Assumption #2: “Banking” is Homogenous
The first comment to Kling’s post (offered by KipEsquire, who has one of the
most phenomenal descriptions of a professional life I’ve seen recently)
The term “investment banking as a career” is comparable to the terms
“health care as a career” or “education as a career” — you are lumping
together far too many and too varied occupations for your thesis to have
any potency. (P.S. Yes I am an investment banker. No I am not in the top 1%
of incomes. Go figure.)
Bingo. Like KipEsquire, I’m an “investment banker” who, to this point, has
helped raise what amount to seed and VC rounds. Take 7% of what I place, deduct
expenses, and I assure you there’s not a seven figure remnant in my firm’s bank
account. Lumping the services I provide into the same pot as the fat cats who
structure multi-billion dollar M&A transactions is akin to comparing a Ford to
a Ferrari; they’re both cars, but the similarities end there. In an addendum,
Kling accepts this criticism as valid. Assumption #3: Banking Isn’t Highly
Dr. Kling suggests that IB is a field in which qualified people can move in and
out of the field unencumbered by competitive forces (again, note that Kling
seemingly argues “qualified” refers to those who possess a mastery of finance,
but in the interest of further exploring this idea, let’s also grant these
candidates an M.D., Ph.D., or J.D.).
I may be naive, but I suspect that there are a lot of people who could
raise their incomes by going into investment banking. They are not
prevented from doing so, but they choose other careers as a matter of
There is an entire cottage industry dedicated to helping people land IB jobs,
the existence of which suggests a competitive market (go to amazon.com and
search for “investment banking” and you’ll find dozens of career guides, at
least one of which is in its 5th edition). I doubt such an industry exists for,
let’s say, bank tellers.
An Alternate Explanation
On a personal level, people that have a head for financial services often don't
go into investment banking at any more due several factors. Most end up
becoming financial planners managing personal assets for clients directly
instead of working at large investment banks and banks in general, such as the
financial services houston.
Investment bankers often need to have more in their background than just
working at a large fund to make it on a more personal level interacting with
clients. Such services as those provided a local houston area businesses like
Celtic Capital Corporation often offer
more than just investment advice but also legal counsel.

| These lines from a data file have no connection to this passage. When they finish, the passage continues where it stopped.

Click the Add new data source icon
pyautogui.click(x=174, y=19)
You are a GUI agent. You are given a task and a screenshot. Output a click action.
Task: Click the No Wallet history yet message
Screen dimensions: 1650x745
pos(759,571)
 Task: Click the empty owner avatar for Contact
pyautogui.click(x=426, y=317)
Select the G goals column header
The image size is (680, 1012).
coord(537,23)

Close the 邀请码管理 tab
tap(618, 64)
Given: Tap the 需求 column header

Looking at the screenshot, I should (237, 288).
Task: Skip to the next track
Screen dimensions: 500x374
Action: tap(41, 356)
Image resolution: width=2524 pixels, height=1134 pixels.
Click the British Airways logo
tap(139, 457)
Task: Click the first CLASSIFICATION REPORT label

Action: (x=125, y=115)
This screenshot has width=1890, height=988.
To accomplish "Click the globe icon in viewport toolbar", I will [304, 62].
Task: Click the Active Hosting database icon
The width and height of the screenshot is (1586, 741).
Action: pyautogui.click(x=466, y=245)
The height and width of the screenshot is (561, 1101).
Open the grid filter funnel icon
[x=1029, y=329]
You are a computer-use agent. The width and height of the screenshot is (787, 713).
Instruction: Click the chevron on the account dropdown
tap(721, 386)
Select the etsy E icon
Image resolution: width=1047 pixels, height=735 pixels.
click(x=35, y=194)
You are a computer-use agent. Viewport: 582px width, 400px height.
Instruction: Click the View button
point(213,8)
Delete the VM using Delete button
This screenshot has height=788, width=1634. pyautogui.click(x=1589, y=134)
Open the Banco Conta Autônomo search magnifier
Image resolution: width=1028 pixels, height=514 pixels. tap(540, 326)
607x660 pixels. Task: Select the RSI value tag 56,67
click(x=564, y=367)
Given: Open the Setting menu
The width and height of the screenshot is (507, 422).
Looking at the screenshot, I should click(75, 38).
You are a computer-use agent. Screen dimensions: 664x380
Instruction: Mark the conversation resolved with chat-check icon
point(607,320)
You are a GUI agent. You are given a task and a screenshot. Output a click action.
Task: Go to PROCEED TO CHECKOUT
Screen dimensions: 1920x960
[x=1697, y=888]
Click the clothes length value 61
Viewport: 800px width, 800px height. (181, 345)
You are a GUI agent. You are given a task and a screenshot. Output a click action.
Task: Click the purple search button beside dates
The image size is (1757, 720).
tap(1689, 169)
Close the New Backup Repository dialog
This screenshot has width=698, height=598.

My answer to Kling’s question is admittedly pretty simplistic. At a fundamental
level, I think there aren’t more investment bankers for any reason other than
the fact that the world simply doesn’t need more of them. If Lehman Brothers or
any other well-capitalized firm needed more bankers, they clearly have the
resources to hire, train, and pay them exceedingly well. Simply put, banks
don’t need more bankers, they need better ones. I’d argue the reasons for this
are numerous, but include such things as the volatility of the industry (firms
don’t want to hire several bankers only to lay them off a few months later).